[[ SOURCE DATA open ]]
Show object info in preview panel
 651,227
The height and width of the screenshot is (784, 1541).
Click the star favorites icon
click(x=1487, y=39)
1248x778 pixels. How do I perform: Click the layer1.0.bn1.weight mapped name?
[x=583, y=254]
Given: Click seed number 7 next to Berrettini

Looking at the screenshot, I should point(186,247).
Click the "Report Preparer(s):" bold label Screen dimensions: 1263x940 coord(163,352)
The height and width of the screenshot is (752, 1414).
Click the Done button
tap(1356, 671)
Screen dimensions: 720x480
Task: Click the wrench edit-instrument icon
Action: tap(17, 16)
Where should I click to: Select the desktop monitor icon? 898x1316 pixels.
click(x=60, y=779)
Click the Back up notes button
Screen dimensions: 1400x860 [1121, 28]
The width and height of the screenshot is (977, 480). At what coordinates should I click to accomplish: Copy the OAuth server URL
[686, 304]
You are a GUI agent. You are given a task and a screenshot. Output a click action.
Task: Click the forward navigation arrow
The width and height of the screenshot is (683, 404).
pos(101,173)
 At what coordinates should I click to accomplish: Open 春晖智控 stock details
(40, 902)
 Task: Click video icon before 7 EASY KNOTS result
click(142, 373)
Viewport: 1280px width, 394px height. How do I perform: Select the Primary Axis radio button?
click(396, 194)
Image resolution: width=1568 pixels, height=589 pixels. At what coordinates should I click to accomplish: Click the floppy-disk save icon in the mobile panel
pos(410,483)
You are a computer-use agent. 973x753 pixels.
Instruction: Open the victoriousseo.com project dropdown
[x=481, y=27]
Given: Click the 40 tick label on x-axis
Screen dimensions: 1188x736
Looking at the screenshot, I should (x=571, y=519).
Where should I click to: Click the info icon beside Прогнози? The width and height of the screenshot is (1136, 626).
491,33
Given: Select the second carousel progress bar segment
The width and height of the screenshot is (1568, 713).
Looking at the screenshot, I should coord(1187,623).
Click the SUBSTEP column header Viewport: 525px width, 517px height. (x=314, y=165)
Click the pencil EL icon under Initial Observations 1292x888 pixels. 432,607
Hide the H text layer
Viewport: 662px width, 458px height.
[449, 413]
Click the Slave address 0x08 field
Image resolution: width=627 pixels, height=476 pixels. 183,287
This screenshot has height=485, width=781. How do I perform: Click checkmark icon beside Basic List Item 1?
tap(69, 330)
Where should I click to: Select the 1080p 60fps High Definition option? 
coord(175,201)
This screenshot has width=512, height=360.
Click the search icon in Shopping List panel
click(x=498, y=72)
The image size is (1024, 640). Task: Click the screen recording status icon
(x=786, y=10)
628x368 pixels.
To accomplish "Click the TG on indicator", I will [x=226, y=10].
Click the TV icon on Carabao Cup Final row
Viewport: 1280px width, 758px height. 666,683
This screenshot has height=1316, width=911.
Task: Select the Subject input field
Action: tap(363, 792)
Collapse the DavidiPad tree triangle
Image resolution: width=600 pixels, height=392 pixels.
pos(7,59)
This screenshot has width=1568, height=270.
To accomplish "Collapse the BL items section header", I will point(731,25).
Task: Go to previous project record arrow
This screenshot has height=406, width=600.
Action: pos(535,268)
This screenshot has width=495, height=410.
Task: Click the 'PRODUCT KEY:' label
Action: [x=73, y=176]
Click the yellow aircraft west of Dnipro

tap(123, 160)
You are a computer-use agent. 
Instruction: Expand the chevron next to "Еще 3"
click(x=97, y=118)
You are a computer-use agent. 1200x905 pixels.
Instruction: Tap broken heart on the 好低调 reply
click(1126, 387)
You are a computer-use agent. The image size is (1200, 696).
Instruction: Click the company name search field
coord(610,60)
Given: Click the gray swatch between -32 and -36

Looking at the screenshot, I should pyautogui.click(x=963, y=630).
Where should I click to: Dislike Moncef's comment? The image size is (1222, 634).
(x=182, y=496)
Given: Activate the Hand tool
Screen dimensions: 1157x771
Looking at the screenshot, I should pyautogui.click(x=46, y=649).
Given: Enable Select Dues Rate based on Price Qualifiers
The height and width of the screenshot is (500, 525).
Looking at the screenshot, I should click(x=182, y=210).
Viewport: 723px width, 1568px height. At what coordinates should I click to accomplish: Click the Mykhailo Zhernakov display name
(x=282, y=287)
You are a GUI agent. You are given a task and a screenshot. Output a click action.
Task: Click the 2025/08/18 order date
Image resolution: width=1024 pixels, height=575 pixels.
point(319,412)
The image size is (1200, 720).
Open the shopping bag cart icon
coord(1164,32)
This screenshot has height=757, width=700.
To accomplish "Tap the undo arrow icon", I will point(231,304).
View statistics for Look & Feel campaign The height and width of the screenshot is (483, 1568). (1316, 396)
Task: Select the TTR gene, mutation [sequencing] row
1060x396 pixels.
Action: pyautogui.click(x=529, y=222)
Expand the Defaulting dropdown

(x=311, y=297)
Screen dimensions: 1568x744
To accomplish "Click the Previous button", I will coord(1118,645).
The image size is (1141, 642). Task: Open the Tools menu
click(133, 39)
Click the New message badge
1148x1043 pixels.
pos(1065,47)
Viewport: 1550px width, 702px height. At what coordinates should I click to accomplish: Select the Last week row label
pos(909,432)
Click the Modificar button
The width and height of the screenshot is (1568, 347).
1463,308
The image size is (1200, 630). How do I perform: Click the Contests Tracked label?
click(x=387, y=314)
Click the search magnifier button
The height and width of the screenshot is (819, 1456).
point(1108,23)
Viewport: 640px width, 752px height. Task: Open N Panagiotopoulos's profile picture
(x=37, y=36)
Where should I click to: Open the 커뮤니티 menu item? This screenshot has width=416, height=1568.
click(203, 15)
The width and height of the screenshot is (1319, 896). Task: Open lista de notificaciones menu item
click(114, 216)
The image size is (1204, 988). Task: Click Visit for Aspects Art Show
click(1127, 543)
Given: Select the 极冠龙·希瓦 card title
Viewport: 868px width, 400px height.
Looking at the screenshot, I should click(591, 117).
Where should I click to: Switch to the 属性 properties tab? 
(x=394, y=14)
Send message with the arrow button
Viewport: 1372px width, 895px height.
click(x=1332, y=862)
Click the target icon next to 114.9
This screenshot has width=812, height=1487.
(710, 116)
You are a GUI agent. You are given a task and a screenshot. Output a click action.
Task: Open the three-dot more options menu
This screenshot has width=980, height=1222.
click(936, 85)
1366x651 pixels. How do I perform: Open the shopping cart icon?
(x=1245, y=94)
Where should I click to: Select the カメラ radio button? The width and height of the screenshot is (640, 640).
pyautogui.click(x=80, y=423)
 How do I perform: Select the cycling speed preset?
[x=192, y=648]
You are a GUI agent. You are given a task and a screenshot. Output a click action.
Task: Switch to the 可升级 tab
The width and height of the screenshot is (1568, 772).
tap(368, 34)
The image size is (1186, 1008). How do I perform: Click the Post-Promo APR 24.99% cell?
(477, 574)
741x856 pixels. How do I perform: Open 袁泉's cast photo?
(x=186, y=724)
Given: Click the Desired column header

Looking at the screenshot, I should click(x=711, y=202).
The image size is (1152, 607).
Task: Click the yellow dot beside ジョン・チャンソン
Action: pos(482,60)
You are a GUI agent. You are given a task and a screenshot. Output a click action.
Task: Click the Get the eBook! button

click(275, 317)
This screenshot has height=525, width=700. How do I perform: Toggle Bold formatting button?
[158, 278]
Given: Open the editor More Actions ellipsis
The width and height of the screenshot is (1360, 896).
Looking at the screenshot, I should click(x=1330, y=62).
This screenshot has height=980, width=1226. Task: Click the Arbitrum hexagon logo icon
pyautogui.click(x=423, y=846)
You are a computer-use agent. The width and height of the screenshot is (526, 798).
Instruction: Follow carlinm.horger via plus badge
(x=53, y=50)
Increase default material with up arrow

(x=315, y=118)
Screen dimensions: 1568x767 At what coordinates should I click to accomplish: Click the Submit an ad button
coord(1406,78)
[[ SOURCE DATA closed ]]
#### WORK INSTRUCTION
Copy the data above. Keep each line exact.

#### WRITTEN RESPONSE
Show object info in preview panel
 651,227
The height and width of the screenshot is (784, 1541).
Click the star favorites icon
click(x=1487, y=39)
1248x778 pixels. How do I perform: Click the layer1.0.bn1.weight mapped name?
[x=583, y=254]
Given: Click seed number 7 next to Berrettini

Looking at the screenshot, I should point(186,247).
Click the "Report Preparer(s):" bold label Screen dimensions: 1263x940 coord(163,352)
The height and width of the screenshot is (752, 1414).
Click the Done button
tap(1356, 671)
Screen dimensions: 720x480
Task: Click the wrench edit-instrument icon
Action: tap(17, 16)
Where should I click to: Select the desktop monitor icon? 898x1316 pixels.
click(x=60, y=779)
Click the Back up notes button
Screen dimensions: 1400x860 [1121, 28]
The width and height of the screenshot is (977, 480). At what coordinates should I click to accomplish: Copy the OAuth server URL
[686, 304]
You are a GUI agent. You are given a task and a screenshot. Output a click action.
Task: Click the forward navigation arrow
The width and height of the screenshot is (683, 404).
pos(101,173)
 At what coordinates should I click to accomplish: Open 春晖智控 stock details
(40, 902)
 Task: Click video icon before 7 EASY KNOTS result
click(142, 373)
Viewport: 1280px width, 394px height. How do I perform: Select the Primary Axis radio button?
click(396, 194)
Image resolution: width=1568 pixels, height=589 pixels. At what coordinates should I click to accomplish: Click the floppy-disk save icon in the mobile panel
pos(410,483)
You are a computer-use agent. 973x753 pixels.
Instruction: Open the victoriousseo.com project dropdown
[x=481, y=27]
Given: Click the 40 tick label on x-axis
Screen dimensions: 1188x736
Looking at the screenshot, I should (x=571, y=519).
Where should I click to: Click the info icon beside Прогнози? The width and height of the screenshot is (1136, 626).
491,33
Given: Select the second carousel progress bar segment
The width and height of the screenshot is (1568, 713).
Looking at the screenshot, I should coord(1187,623).
Click the SUBSTEP column header Viewport: 525px width, 517px height. (x=314, y=165)
Click the pencil EL icon under Initial Observations 1292x888 pixels. 432,607
Hide the H text layer
Viewport: 662px width, 458px height.
[449, 413]
Click the Slave address 0x08 field
Image resolution: width=627 pixels, height=476 pixels. 183,287
This screenshot has height=485, width=781. How do I perform: Click checkmark icon beside Basic List Item 1?
tap(69, 330)
Where should I click to: Select the 1080p 60fps High Definition option? 
coord(175,201)
This screenshot has width=512, height=360.
Click the search icon in Shopping List panel
click(x=498, y=72)
The image size is (1024, 640). Task: Click the screen recording status icon
(x=786, y=10)
628x368 pixels.
To accomplish "Click the TG on indicator", I will [x=226, y=10].
Click the TV icon on Carabao Cup Final row
Viewport: 1280px width, 758px height. 666,683
This screenshot has height=1316, width=911.
Task: Select the Subject input field
Action: tap(363, 792)
Collapse the DavidiPad tree triangle
Image resolution: width=600 pixels, height=392 pixels.
pos(7,59)
This screenshot has width=1568, height=270.
To accomplish "Collapse the BL items section header", I will point(731,25).
Task: Go to previous project record arrow
This screenshot has height=406, width=600.
Action: pos(535,268)
This screenshot has width=495, height=410.
Task: Click the 'PRODUCT KEY:' label
Action: [x=73, y=176]
Click the yellow aircraft west of Dnipro

tap(123, 160)
You are a computer-use agent. 
Instruction: Expand the chevron next to "Еще 3"
click(x=97, y=118)
You are a computer-use agent. 1200x905 pixels.
Instruction: Tap broken heart on the 好低调 reply
click(1126, 387)
You are a computer-use agent. The image size is (1200, 696).
Instruction: Click the company name search field
coord(610,60)
Given: Click the gray swatch between -32 and -36

Looking at the screenshot, I should pyautogui.click(x=963, y=630).
Where should I click to: Dislike Moncef's comment? The image size is (1222, 634).
(x=182, y=496)
Given: Activate the Hand tool
Screen dimensions: 1157x771
Looking at the screenshot, I should pyautogui.click(x=46, y=649).
Given: Enable Select Dues Rate based on Price Qualifiers
The height and width of the screenshot is (500, 525).
Looking at the screenshot, I should click(x=182, y=210).
Viewport: 723px width, 1568px height. At what coordinates should I click to accomplish: Click the Mykhailo Zhernakov display name
(x=282, y=287)
You are a GUI agent. You are given a task and a screenshot. Output a click action.
Task: Click the 2025/08/18 order date
Image resolution: width=1024 pixels, height=575 pixels.
point(319,412)
The image size is (1200, 720).
Open the shopping bag cart icon
coord(1164,32)
This screenshot has height=757, width=700.
To accomplish "Tap the undo arrow icon", I will point(231,304).
View statistics for Look & Feel campaign The height and width of the screenshot is (483, 1568). (1316, 396)
Task: Select the TTR gene, mutation [sequencing] row
1060x396 pixels.
Action: pyautogui.click(x=529, y=222)
Expand the Defaulting dropdown

(x=311, y=297)
Screen dimensions: 1568x744
To accomplish "Click the Previous button", I will coord(1118,645).
The image size is (1141, 642). Task: Open the Tools menu
click(133, 39)
Click the New message badge
1148x1043 pixels.
pos(1065,47)
Viewport: 1550px width, 702px height. At what coordinates should I click to accomplish: Select the Last week row label
pos(909,432)
Click the Modificar button
The width and height of the screenshot is (1568, 347).
1463,308
The image size is (1200, 630). How do I perform: Click the Contests Tracked label?
click(x=387, y=314)
Click the search magnifier button
The height and width of the screenshot is (819, 1456).
point(1108,23)
Viewport: 640px width, 752px height. Task: Open N Panagiotopoulos's profile picture
(x=37, y=36)
Where should I click to: Open the 커뮤니티 menu item? This screenshot has width=416, height=1568.
click(203, 15)
The width and height of the screenshot is (1319, 896). Task: Open lista de notificaciones menu item
click(114, 216)
The image size is (1204, 988). Task: Click Visit for Aspects Art Show
click(1127, 543)
Given: Select the 极冠龙·希瓦 card title
Viewport: 868px width, 400px height.
Looking at the screenshot, I should click(591, 117).
Where should I click to: Switch to the 属性 properties tab? 
(x=394, y=14)
Send message with the arrow button
Viewport: 1372px width, 895px height.
click(x=1332, y=862)
Click the target icon next to 114.9
This screenshot has width=812, height=1487.
(710, 116)
You are a GUI agent. You are given a task and a screenshot. Output a click action.
Task: Open the three-dot more options menu
This screenshot has width=980, height=1222.
click(936, 85)
1366x651 pixels. How do I perform: Open the shopping cart icon?
(x=1245, y=94)
Where should I click to: Select the カメラ radio button? The width and height of the screenshot is (640, 640).
pyautogui.click(x=80, y=423)
 How do I perform: Select the cycling speed preset?
[x=192, y=648]
You are a GUI agent. You are given a task and a screenshot. Output a click action.
Task: Switch to the 可升级 tab
The width and height of the screenshot is (1568, 772).
tap(368, 34)
The image size is (1186, 1008). How do I perform: Click the Post-Promo APR 24.99% cell?
(477, 574)
741x856 pixels. How do I perform: Open 袁泉's cast photo?
(x=186, y=724)
Given: Click the Desired column header

Looking at the screenshot, I should click(x=711, y=202).
The image size is (1152, 607).
Task: Click the yellow dot beside ジョン・チャンソン
Action: pos(482,60)
You are a GUI agent. You are given a task and a screenshot. Output a click action.
Task: Click the Get the eBook! button

click(275, 317)
This screenshot has height=525, width=700. How do I perform: Toggle Bold formatting button?
[158, 278]
Given: Open the editor More Actions ellipsis
The width and height of the screenshot is (1360, 896).
Looking at the screenshot, I should click(x=1330, y=62).
This screenshot has height=980, width=1226. Task: Click the Arbitrum hexagon logo icon
pyautogui.click(x=423, y=846)
You are a computer-use agent. The width and height of the screenshot is (526, 798).
Instruction: Follow carlinm.horger via plus badge
(x=53, y=50)
Increase default material with up arrow

(x=315, y=118)
Screen dimensions: 1568x767 At what coordinates should I click to accomplish: Click the Submit an ad button
coord(1406,78)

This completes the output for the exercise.